Hin und wieder sind Lebensstil-Änderungen schon ausreichend, um Patienten mit mildem, intermittierenden Sodbrennen zu helfen - meist bringen aber nur Medikamente den gewünschten Erfolg. Abgesehen von Antazida für leichtere Fälle werden H2-Blocker und Protonenpumpeninhibitoren (PPI) am häufigsten eingesetzt. Cochrane-Reviewer haben die Effektivität der beiden Wirkstoffe miteinander verglichen.Insgesamt 31 qualitativ hochwertige Studien wurden in die Meta-Analyse aufgenommen. Bei der empirischen Behandlung der gastroösophagealen Reflux-Erkrankung (GERD) brachten PPI das Sodbrennen bei 63 Prozent aller Fälle zur vollständigen Remission. H2-Blocker erreichten nur bei 23 Prozent der Patienten Beschwerdefreiheit.

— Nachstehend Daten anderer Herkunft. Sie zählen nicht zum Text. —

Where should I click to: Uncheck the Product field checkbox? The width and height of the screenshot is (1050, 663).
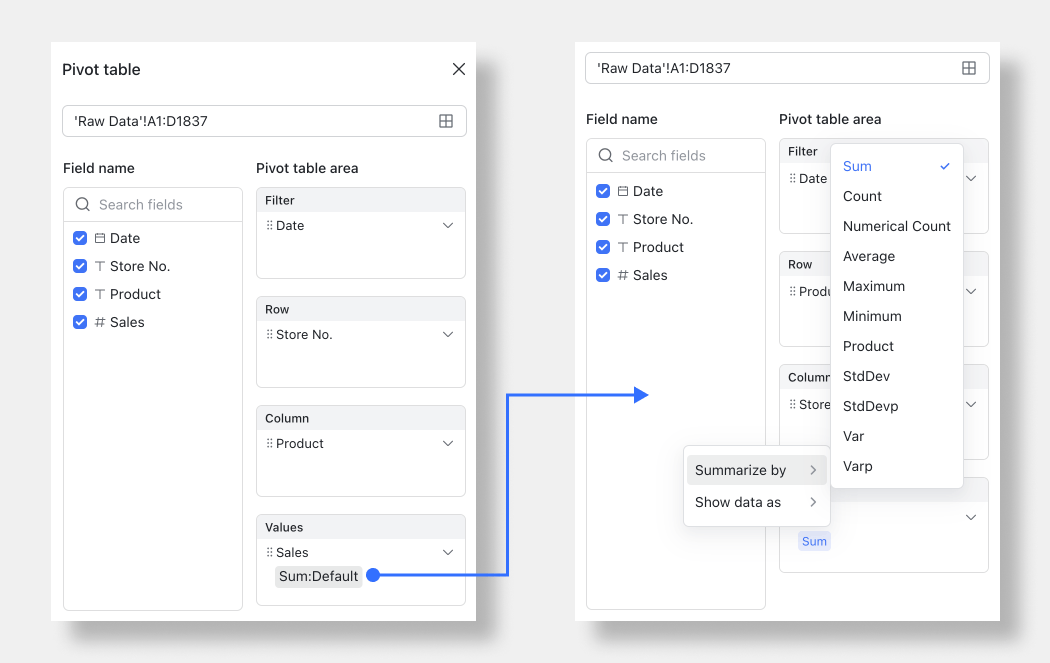tap(80, 294)
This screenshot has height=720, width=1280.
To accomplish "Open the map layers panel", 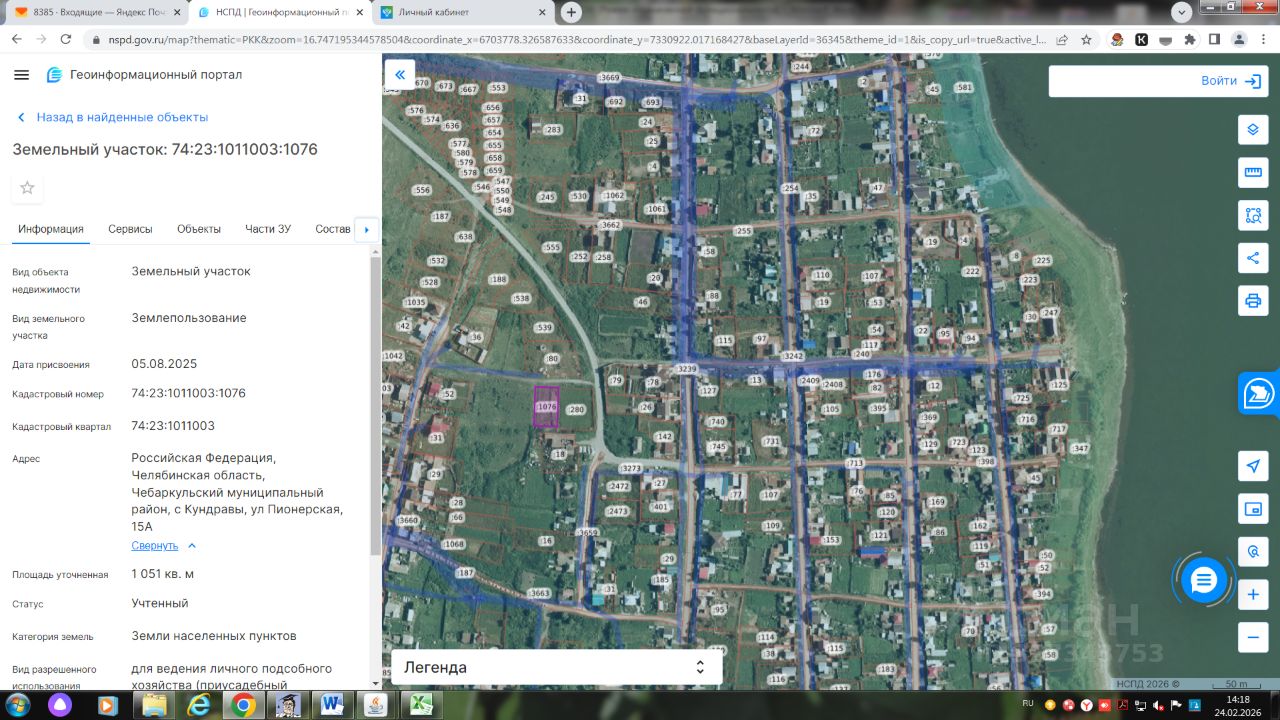I will point(1253,130).
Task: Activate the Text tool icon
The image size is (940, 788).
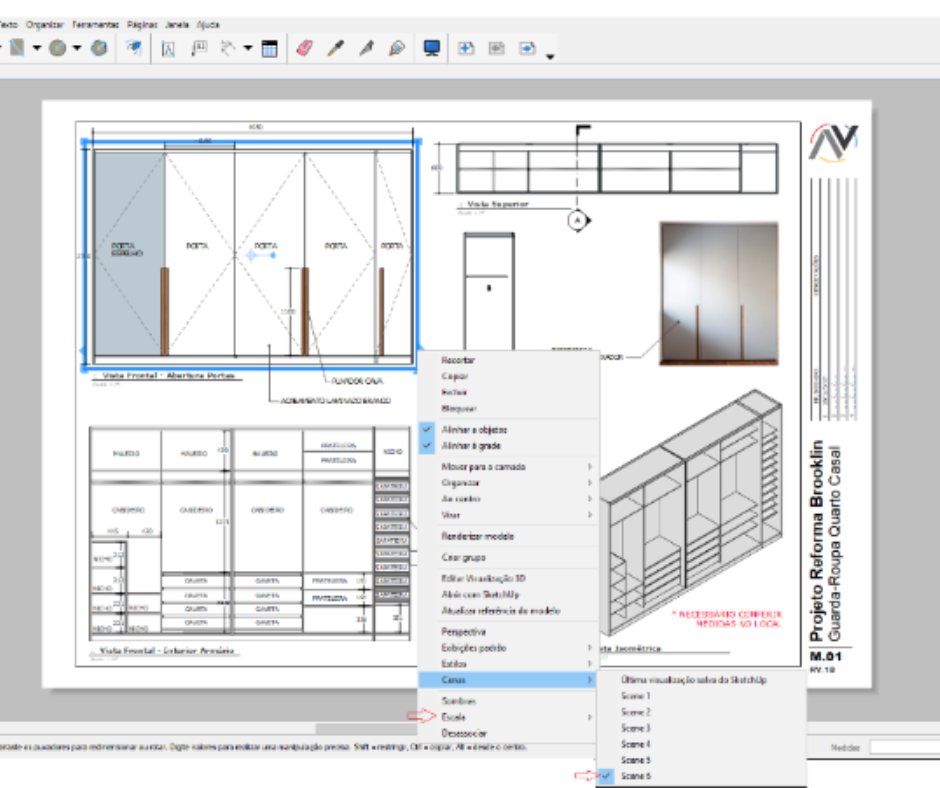Action: [x=168, y=48]
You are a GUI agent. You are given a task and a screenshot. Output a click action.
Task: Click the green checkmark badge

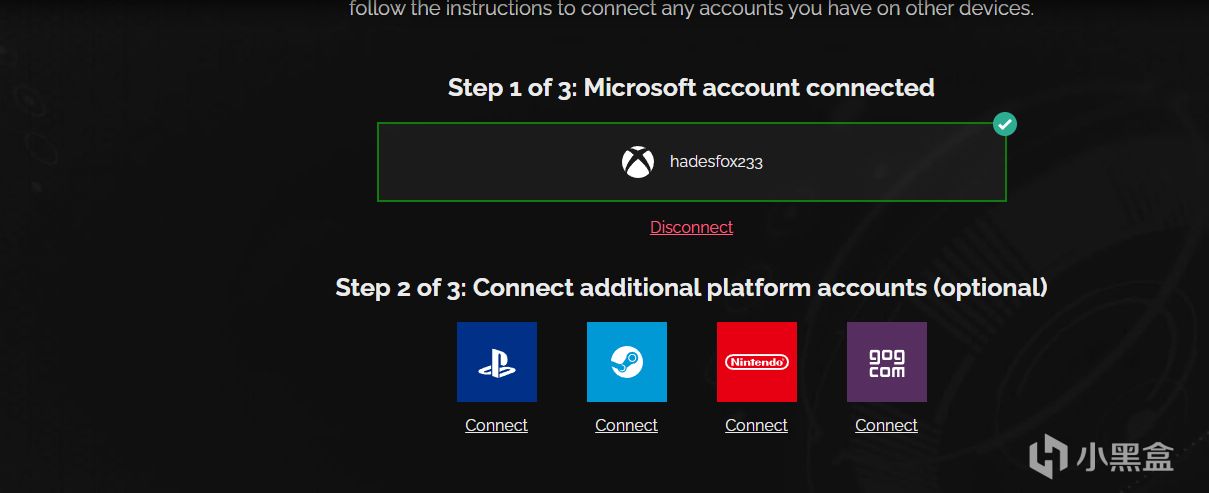click(x=1005, y=124)
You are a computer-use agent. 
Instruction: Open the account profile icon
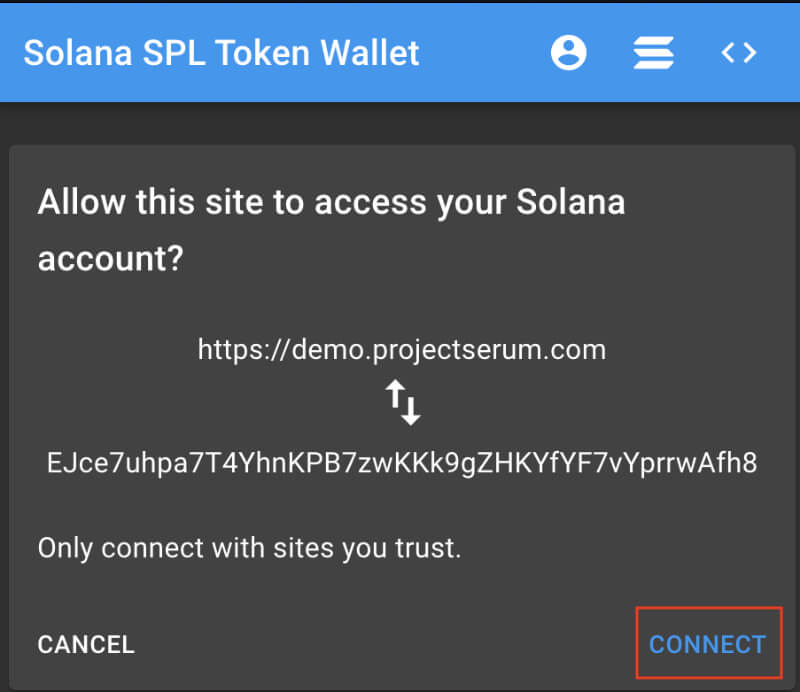coord(569,53)
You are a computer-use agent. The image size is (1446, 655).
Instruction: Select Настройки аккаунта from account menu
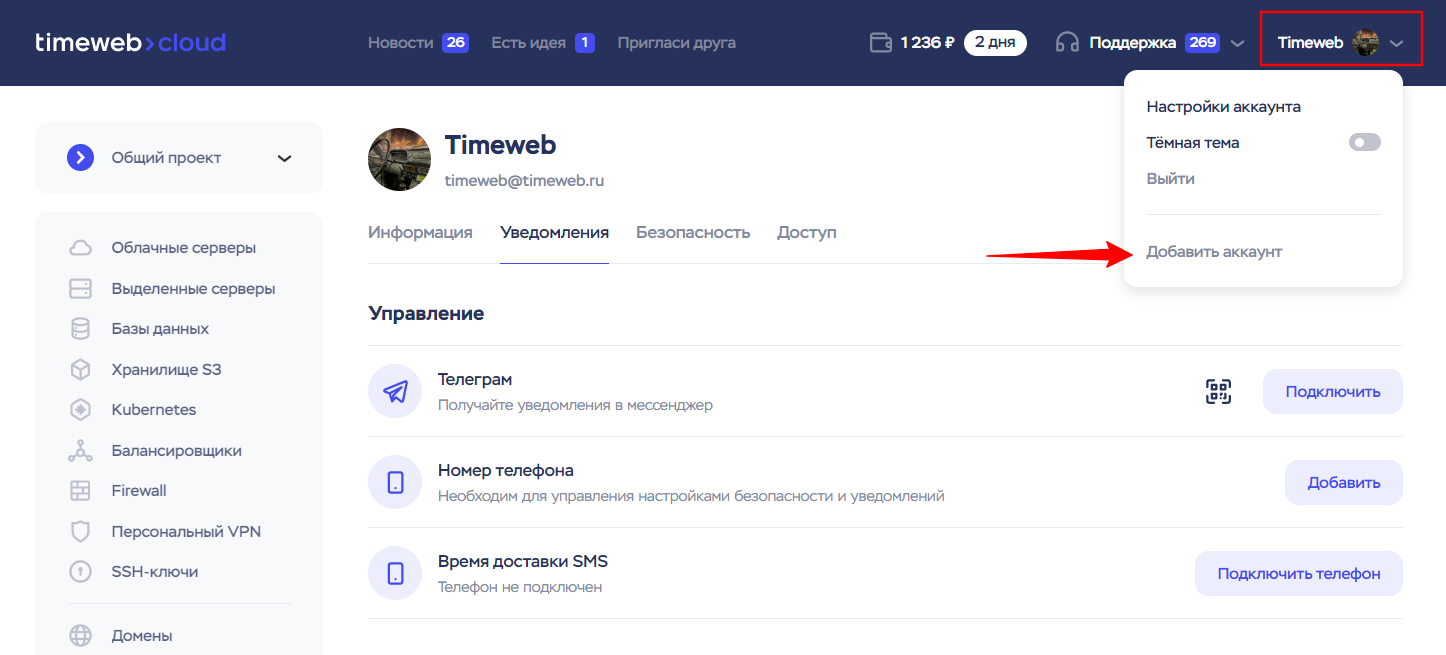(x=1223, y=107)
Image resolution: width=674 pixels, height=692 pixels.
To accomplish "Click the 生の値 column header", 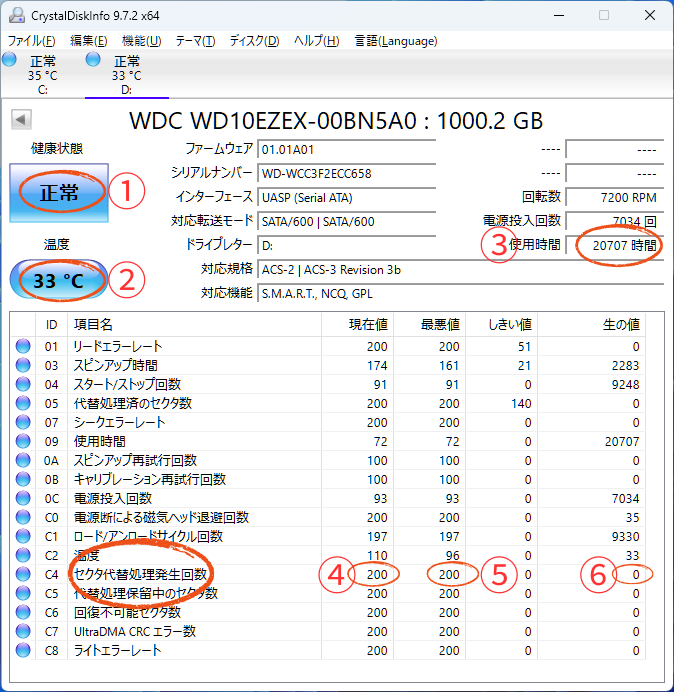I will 620,324.
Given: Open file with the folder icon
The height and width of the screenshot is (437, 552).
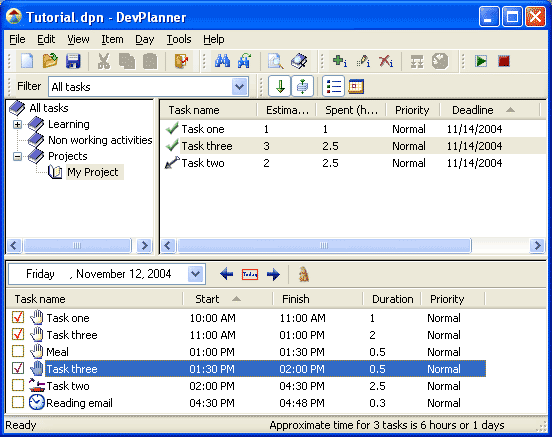Looking at the screenshot, I should (x=50, y=61).
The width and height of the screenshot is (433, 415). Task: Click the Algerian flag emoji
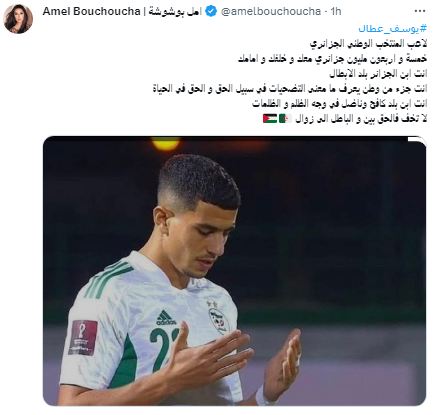tap(286, 118)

Im direkten Vergleich lagen die Erfolgsquoten der PPI zwischen 34 und 47 Prozent höher als die der Antihistaminika. Einige der Studien untersuchten auch Prokinetika als Vergleichsmedikation, die mit Erfolgsquoten um die 13 Prozent aber nicht an die Wirksamkeit der beiden anderen Medikationen heranreichten.
Das Fazit der Reviewer: In der empirischen Therapie der Verdachtsdiagnose GERD sind PPI - wenn auch etwas teurer - die überlegenen Medikamente.
JN
Quelle: Van Pinxteren B, Numans ME, Bonis PA et al: Short-term treatment with proton pump inhibitors, H2-receptor antagonists and prokinetics for gastro-oesophageal reflux disease-like symptoms and endoscopy negative reflux disease. In: The Cochrane Database of Systematic Reviews (3) 2006.